Paula works for a couple of hours at lunch time but is at home with Sadie for the rest of the day. 
I've never used a crate before and whilst Sadie doesnt seem overly keen yet, she goes in well at night and goes to sleep quickly, and sleeps 6 or 7 hours through with no issues 
She went for her first jabs yesterday which did seem to put her off her food and make her woosey/sleepy.
She didnt want her breakfast this morning, but half an hour ago seemed to flick a switch and she ate, then started terrorizing Twig  normal service returns !!
She loves to snuggle up with you, though we dont really want her on the furniture as Twig has never been allowed up (not that that stops him when we're not there  )

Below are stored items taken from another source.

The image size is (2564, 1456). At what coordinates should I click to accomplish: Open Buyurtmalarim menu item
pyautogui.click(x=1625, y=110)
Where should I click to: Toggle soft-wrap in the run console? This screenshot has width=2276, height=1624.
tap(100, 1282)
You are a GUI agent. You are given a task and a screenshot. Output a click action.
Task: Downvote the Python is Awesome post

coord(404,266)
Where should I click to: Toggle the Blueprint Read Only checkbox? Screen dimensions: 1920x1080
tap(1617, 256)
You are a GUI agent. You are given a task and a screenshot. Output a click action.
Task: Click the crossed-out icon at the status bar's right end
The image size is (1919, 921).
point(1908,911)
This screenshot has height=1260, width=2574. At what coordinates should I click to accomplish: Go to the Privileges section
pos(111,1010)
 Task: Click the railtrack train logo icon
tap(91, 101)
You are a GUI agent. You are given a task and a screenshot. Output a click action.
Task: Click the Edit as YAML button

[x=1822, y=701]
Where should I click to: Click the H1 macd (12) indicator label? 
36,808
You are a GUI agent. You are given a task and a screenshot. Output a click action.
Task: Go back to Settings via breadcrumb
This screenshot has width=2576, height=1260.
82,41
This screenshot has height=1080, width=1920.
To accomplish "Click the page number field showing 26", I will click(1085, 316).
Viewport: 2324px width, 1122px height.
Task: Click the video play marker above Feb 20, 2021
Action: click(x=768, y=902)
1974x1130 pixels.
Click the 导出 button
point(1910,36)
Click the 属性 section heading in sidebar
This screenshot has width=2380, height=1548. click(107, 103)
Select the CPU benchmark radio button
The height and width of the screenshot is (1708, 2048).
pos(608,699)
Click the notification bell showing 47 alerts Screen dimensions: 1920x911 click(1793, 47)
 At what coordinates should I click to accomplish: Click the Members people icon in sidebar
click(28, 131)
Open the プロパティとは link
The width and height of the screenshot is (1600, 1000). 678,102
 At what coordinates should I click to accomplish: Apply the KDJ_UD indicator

I'm sure we'll have loads of FAQ's in due course....

Martin


----------



## born36 (Jun 28, 2011)

Welcome. Have fun with your pup. You lucky to have that 11 year old tutor for your pup!


----------



## mswhipple (Mar 7, 2011)

Hello, Must dash! Welcome to the forums and congratulations!! ;D


----------



## Must dash (Nov 15, 2012)

born36 said:


> Welcome. Have fun with your pup. You lucky to have that 11 year old tutor for your pup!


----------



## flynnandlunasmom (May 28, 2012)

That picture is adorable!


----------



## hotmischief (Mar 11, 2012)

Welcome to the forum Must dash - love the picture 

I read mswhipple's post before seeing your post - I though he had to dash off!!!


----------



## Darcy1311 (May 27, 2012)

Welcome aboard the form, Must dash,cute photo......look forward to reading your posts......must dash...sorry, I bet your fed up with people writing that.


----------



## Must dash (Nov 15, 2012)

Must Dash ..... Moustache.... ;0) 
I'm posting on here, basking in the glory of owning a beautiful puppy...... The thing is I'm 80 miles from home.... Poor Paula has the wee & poo & biting & barking to deal with 22/7 (she works the other 2 ;0) ) 
Paula is the true superstar in this scenario.


----------



## SkyyMax (Apr 5, 2012)

Must Dash - welcome to the forum!

Love the picture and the description of your new addition "little bundle of skin and teeth"


----------



## Must dash (Nov 15, 2012)

SkyyMax said:


> Must Dash - welcome to the forum!
> 
> Love the picture and the description of your new addition "little bundle of skin and teeth"


Often more teeth than skin :0.


----------